A confidence interval is a range of plausible values for something you can’t measure directly — a population mean, a difference, an odds ratio — built from your sample. A “95% CI” comes from a method that captures the true value about 95% of the time across repeated studies. In one number it tells you both the estimate and how precise it is.
The interpretation that’s actually correct
The careful reading: “If I repeated this study many times, about 95% of the intervals I’d build would contain the true value.” The true value is fixed; it’s the interval that varies from sample to sample. In practice, people treat a single 95% CI as “the range the true value plausibly sits in” — a fair shorthand, as long as you don’t claim a literal 95% probability for this one interval.
What makes an interval wide or narrow
- Sample size — bigger sample → narrower interval (more precision). This is the big lever.
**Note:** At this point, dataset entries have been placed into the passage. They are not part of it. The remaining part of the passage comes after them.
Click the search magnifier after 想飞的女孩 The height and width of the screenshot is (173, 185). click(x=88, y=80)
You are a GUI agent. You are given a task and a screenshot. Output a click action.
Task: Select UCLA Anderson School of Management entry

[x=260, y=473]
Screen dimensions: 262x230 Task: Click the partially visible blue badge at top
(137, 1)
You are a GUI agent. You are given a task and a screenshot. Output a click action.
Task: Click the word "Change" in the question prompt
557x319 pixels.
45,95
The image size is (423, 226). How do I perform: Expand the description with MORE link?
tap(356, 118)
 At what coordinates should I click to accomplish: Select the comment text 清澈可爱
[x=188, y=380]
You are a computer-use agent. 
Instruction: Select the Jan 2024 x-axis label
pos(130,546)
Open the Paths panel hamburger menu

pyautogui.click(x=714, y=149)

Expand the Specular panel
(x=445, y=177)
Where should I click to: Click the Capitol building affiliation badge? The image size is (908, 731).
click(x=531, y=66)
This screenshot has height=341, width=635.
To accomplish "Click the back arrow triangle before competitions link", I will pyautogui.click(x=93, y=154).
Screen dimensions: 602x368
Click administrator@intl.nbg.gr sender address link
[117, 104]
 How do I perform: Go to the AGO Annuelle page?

- Variability — noisier data → wider interval.
- Confidence level — 99% is wider than 95% is wider than 90%; more confidence costs precision.
A very wide interval is the data telling you it can’t pin the answer down — usually a power problem.
How it relates to the p-value
A confidence interval and a p-value are two views of the same result. For a 95% CI: if the interval for a difference excludes 0 (or a ratio excludes 1), you have p < 0.05. But the interval shows what the p-value hides — the effect size, its direction, and its precision — which is exactly why journals increasingly ask for intervals, not bare p-values.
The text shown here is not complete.